Port lotniczy Kaliningrad-Chrabrowo podpisał porozumienia o "otwartym niebie" z tzw. zaprzyjaźnionymi krajami, czyli Turcją, Syrią i Białorusią. Marek Budzisz, analityk firmy Strategy&Future uważa, że może to być wstęp do nowej rosyjskiej operacji, polegającej na zwożeniu do Kaliningradu migrantów i wywołaniu kryzysu podobnego jak na granicy polsko-białoruskiej. Straż Graniczna bierze pod uwagę taki scenariusz - podaje portal wp.pl.
Rosyjskie media i eksperci ruchu lotniczego zastanawiają się nad sensem zaproszenia linii lotniczych z Bliskiego Wschodu i Afryki do działalności w Kaliningradzie. Według dziennika "Kommiersant", wątpliwe "by wielu zagranicznych turystów przyjechało do Kaliningradu", gdyż region graniczy z krajami UE, a przekroczenie granicy Wspólnoty wiąże się utrudnionymi procedurami wizowymi. Władze lotniska w Kaliningradzie deklarują chęć uruchomienia połączeń z Turcją, Zjednoczonymi Emiratami Arabskimi, Egiptem, Etiopią i kilkoma innymi krajami - donosi serwis kaliningrad.ru.
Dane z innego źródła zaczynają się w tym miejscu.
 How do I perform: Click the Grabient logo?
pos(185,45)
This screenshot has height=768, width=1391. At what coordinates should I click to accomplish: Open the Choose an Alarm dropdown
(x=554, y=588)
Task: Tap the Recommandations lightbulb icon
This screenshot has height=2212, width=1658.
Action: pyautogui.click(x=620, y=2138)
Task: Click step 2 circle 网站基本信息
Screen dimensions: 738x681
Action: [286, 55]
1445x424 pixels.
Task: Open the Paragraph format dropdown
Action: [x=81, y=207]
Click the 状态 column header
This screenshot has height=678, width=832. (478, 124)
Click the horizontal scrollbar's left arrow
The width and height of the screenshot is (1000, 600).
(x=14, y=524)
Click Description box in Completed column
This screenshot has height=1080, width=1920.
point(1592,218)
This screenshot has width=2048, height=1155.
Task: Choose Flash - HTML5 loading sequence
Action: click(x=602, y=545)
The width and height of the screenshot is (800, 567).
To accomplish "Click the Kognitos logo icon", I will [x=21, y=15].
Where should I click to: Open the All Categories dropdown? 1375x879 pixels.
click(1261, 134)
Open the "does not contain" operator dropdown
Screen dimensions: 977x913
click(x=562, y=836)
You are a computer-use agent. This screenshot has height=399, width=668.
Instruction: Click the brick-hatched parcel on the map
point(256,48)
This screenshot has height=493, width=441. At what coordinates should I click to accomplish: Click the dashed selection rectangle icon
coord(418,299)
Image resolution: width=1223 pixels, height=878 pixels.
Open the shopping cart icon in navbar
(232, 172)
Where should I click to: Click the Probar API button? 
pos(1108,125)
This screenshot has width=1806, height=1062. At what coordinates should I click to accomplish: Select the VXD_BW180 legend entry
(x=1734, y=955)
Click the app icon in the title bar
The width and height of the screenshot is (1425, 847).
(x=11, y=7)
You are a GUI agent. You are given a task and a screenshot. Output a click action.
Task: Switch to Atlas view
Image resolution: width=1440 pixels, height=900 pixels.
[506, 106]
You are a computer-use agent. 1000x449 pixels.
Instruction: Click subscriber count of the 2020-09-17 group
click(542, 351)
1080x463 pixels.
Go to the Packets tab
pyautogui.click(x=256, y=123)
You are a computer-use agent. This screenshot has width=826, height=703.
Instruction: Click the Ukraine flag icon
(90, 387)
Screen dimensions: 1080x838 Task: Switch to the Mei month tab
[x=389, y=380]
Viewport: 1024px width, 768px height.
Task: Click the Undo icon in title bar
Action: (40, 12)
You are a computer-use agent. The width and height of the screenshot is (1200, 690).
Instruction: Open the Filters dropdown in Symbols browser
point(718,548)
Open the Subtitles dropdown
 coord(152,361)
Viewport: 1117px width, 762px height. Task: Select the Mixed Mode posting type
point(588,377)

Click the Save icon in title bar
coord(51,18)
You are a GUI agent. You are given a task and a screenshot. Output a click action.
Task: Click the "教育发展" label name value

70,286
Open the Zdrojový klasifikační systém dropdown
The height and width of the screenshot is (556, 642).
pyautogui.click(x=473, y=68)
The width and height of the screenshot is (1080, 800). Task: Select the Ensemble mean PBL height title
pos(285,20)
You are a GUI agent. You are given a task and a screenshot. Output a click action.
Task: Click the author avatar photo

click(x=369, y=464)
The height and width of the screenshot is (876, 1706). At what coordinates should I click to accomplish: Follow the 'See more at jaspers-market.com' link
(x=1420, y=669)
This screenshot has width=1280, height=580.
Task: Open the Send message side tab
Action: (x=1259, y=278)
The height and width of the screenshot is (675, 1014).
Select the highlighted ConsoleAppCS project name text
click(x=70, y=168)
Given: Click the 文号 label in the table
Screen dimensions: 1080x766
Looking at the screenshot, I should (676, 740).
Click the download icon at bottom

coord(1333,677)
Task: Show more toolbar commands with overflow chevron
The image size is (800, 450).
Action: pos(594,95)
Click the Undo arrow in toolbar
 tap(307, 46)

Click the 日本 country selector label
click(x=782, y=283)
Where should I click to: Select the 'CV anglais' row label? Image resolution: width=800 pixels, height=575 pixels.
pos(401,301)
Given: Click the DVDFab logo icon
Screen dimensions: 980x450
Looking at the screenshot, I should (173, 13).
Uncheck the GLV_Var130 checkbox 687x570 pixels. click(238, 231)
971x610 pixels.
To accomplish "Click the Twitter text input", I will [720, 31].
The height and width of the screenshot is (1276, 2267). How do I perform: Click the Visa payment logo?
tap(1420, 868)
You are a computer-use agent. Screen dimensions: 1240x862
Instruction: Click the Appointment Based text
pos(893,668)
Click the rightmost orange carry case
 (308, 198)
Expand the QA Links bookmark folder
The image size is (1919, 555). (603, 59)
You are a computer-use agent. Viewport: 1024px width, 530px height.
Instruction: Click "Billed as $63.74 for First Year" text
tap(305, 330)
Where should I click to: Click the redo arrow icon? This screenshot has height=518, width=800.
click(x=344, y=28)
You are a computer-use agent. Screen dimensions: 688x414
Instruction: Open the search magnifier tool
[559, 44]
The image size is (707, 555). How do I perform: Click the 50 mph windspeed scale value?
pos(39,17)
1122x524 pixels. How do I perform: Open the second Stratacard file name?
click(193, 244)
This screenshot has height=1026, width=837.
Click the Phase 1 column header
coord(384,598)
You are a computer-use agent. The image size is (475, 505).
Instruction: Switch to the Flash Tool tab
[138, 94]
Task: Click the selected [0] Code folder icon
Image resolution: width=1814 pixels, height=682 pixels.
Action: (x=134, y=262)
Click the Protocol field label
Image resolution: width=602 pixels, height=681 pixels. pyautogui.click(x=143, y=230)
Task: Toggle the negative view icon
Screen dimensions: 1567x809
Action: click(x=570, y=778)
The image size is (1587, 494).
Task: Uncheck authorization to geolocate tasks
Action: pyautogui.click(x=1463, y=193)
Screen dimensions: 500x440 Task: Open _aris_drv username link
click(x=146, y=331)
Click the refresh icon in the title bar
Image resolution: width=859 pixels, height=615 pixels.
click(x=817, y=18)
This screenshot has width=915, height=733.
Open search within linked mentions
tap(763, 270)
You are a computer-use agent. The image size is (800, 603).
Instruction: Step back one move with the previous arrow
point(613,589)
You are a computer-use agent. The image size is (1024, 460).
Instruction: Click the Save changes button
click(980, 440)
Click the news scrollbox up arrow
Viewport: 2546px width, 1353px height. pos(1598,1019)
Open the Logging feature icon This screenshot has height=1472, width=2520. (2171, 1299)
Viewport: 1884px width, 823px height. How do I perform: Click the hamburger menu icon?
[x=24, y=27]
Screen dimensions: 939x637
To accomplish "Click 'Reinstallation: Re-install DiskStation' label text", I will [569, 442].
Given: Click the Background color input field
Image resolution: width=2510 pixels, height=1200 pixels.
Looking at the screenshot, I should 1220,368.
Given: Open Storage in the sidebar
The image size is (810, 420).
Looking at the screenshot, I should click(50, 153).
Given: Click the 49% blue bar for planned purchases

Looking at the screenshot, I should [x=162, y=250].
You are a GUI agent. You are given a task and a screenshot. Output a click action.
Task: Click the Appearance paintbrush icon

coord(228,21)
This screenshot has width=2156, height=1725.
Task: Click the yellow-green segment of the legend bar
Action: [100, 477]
To dlatego, że 1 października rosyjski urząd transportu lotniczego "Rosaviatsja" niespodziewanie ogłosił, że na dwa lata wprowadza w Kaliningradzie zasadę "otwartego nieba". Pozwala to zagranicznym przewoźnikom uruchamiać dowolne kierunki połączeń z Kaliningradem. Marek Budzisz, analityk firmy Strategy&Future uważa, że za tą decyzję kryje się "coś więcej", "wstęp do większej rosyjskiej operacji". Według niego, kryzys migracyjny w Polsce miałby odwrócić uwagę opinii publicznej od spraw związanych z pomocą dla Ukrainy. Granica Polski z obwodem kaliningradzkim liczy 210 km długości. Według Budzisza, jest łatwa do przejścia ze względu na lasy i brak przeszkód terenowych takich jak rzeki graniczne.